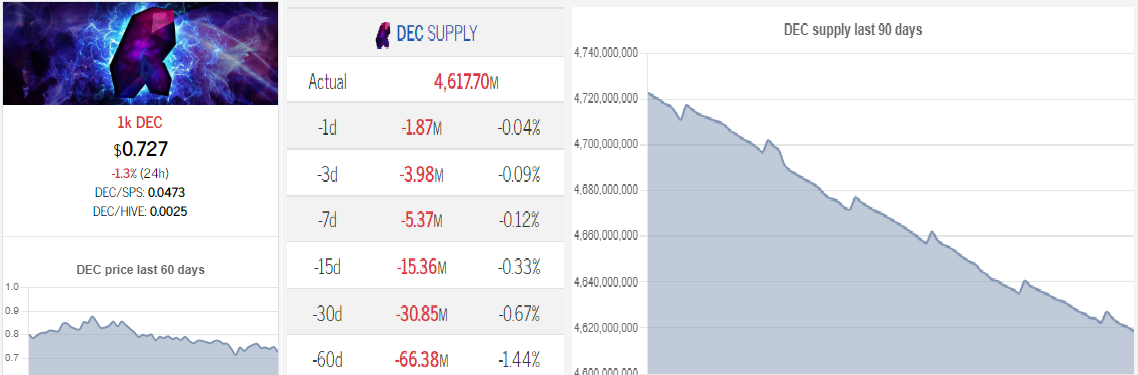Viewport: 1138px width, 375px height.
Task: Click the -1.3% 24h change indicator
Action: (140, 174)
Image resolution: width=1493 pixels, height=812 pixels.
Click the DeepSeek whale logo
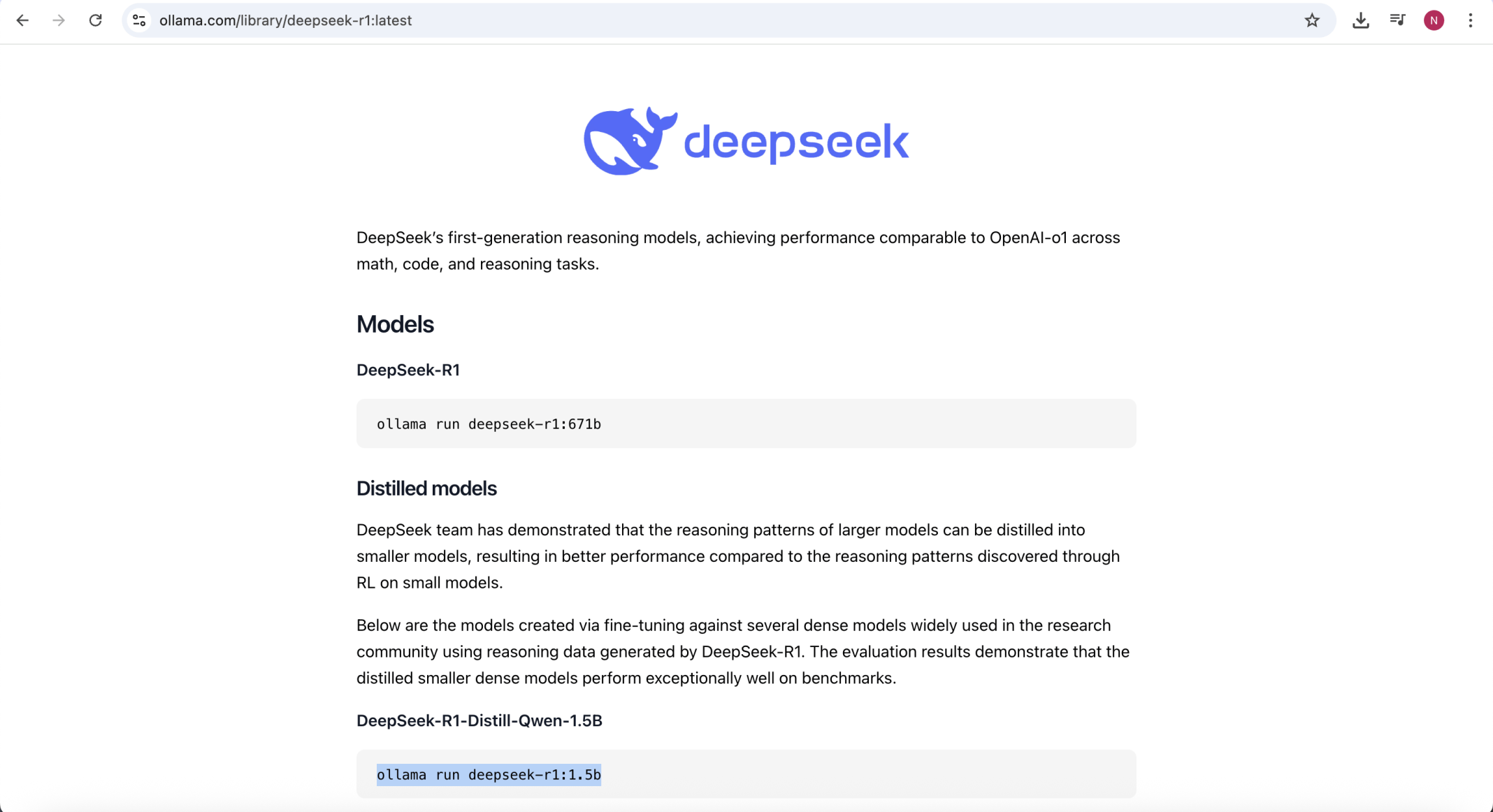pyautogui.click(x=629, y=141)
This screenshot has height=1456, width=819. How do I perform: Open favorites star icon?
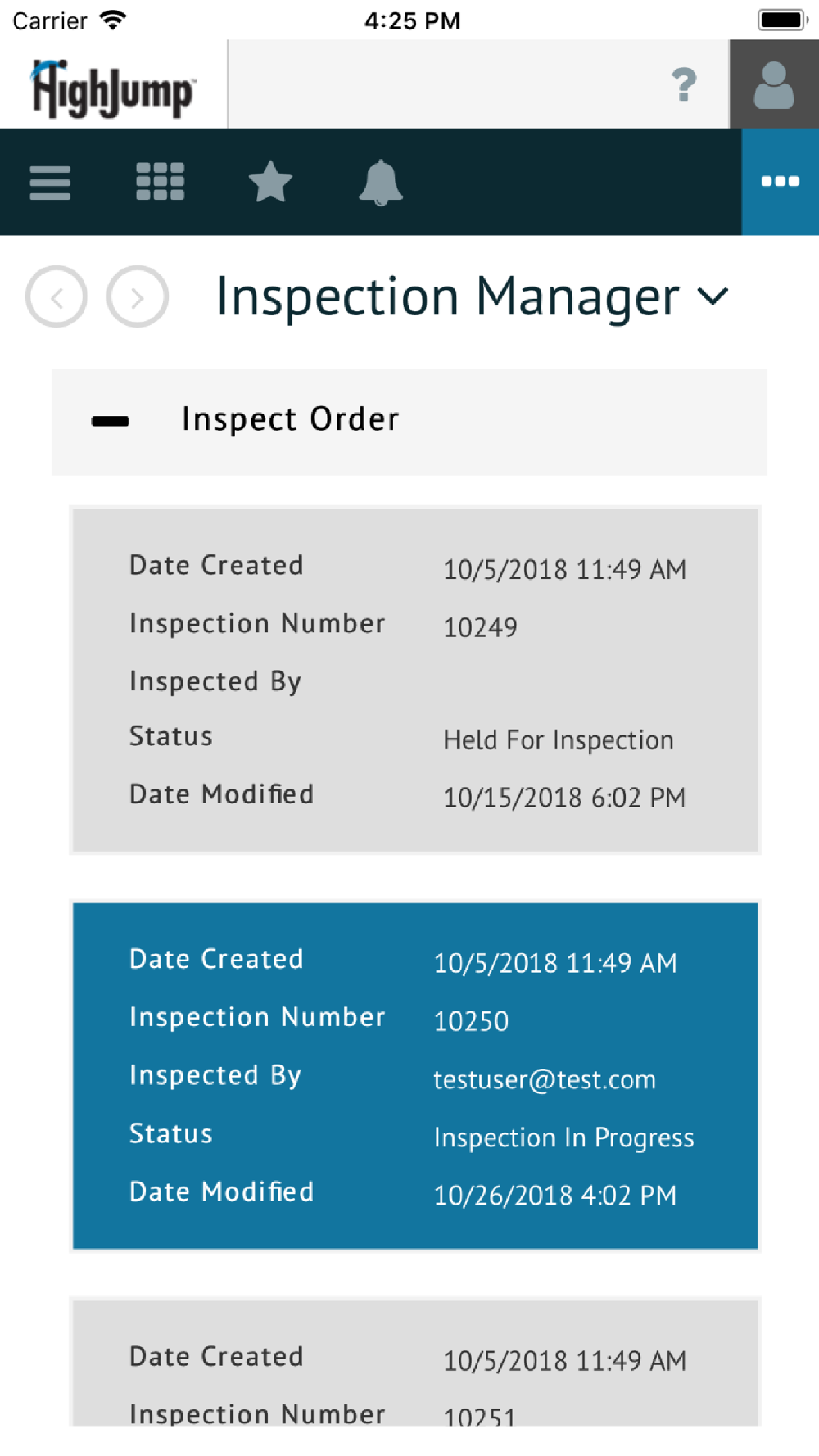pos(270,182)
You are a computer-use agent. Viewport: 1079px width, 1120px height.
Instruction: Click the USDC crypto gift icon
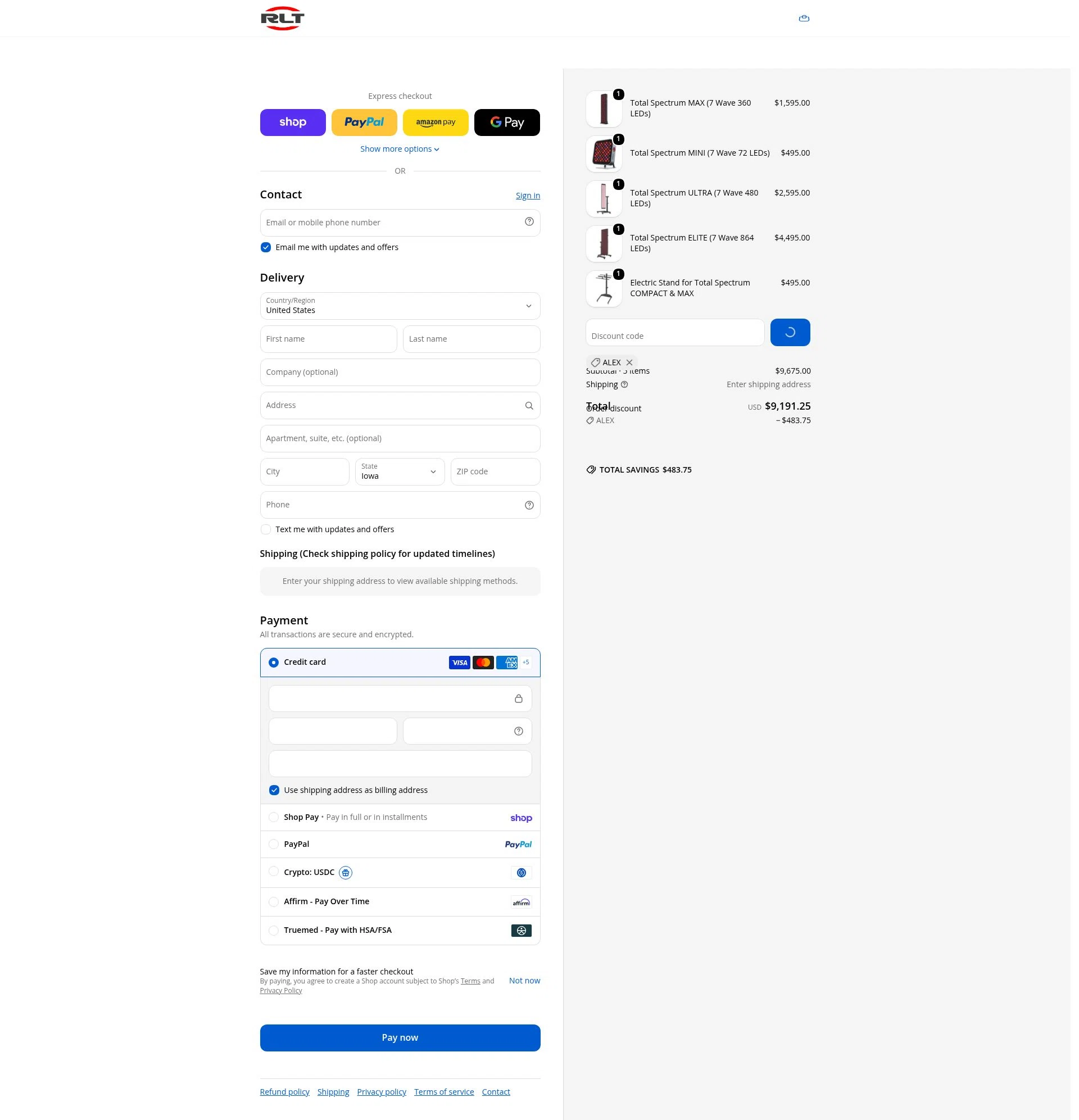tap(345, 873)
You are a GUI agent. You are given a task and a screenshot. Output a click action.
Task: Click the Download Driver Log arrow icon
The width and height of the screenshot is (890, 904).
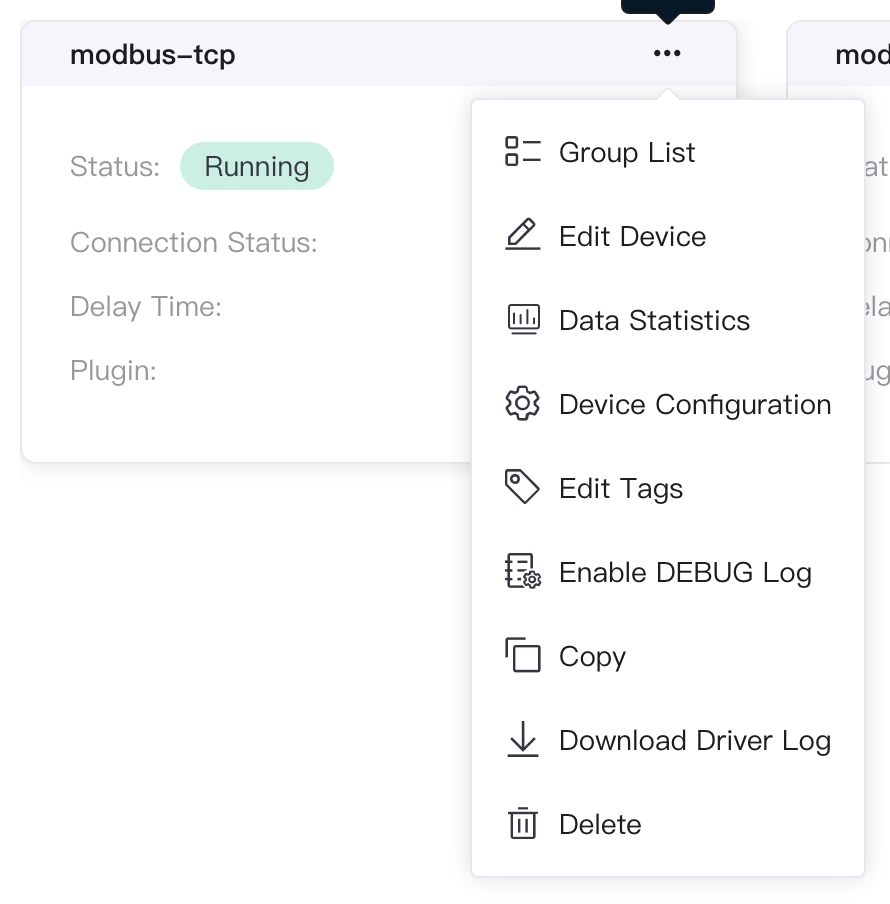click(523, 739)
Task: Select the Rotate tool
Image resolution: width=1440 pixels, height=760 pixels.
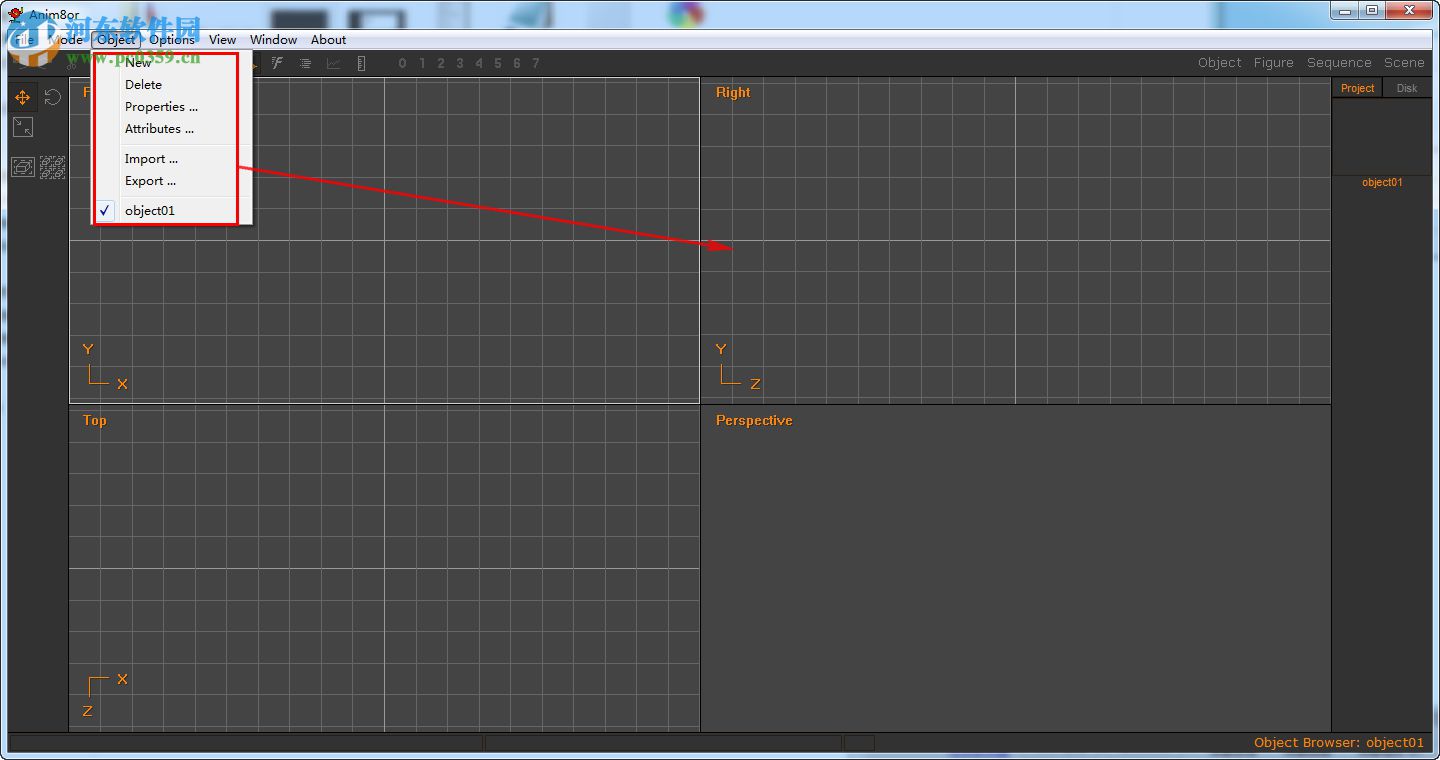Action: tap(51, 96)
....................
What to do » Your answer must be exactly the lines from the one containing "Image resolution: width=1493" through the last line of the records above, both included, with every picture left out.

Result for this task »
Image resolution: width=1493 pixels, height=812 pixels.
Click the DeepSeek whale logo
pyautogui.click(x=629, y=141)
This screenshot has height=1456, width=819. How do I perform: Open favorites star icon?
pos(270,182)
You are a computer-use agent. Viewport: 1079px width, 1120px height.
Instruction: Click the USDC crypto gift icon
tap(345, 873)
You are a GUI agent. You are given a task and a screenshot. Output a click action.
Task: Click the Download Driver Log arrow icon
The width and height of the screenshot is (890, 904).
click(523, 739)
Task: Select the Rotate tool
Image resolution: width=1440 pixels, height=760 pixels.
Action: tap(51, 96)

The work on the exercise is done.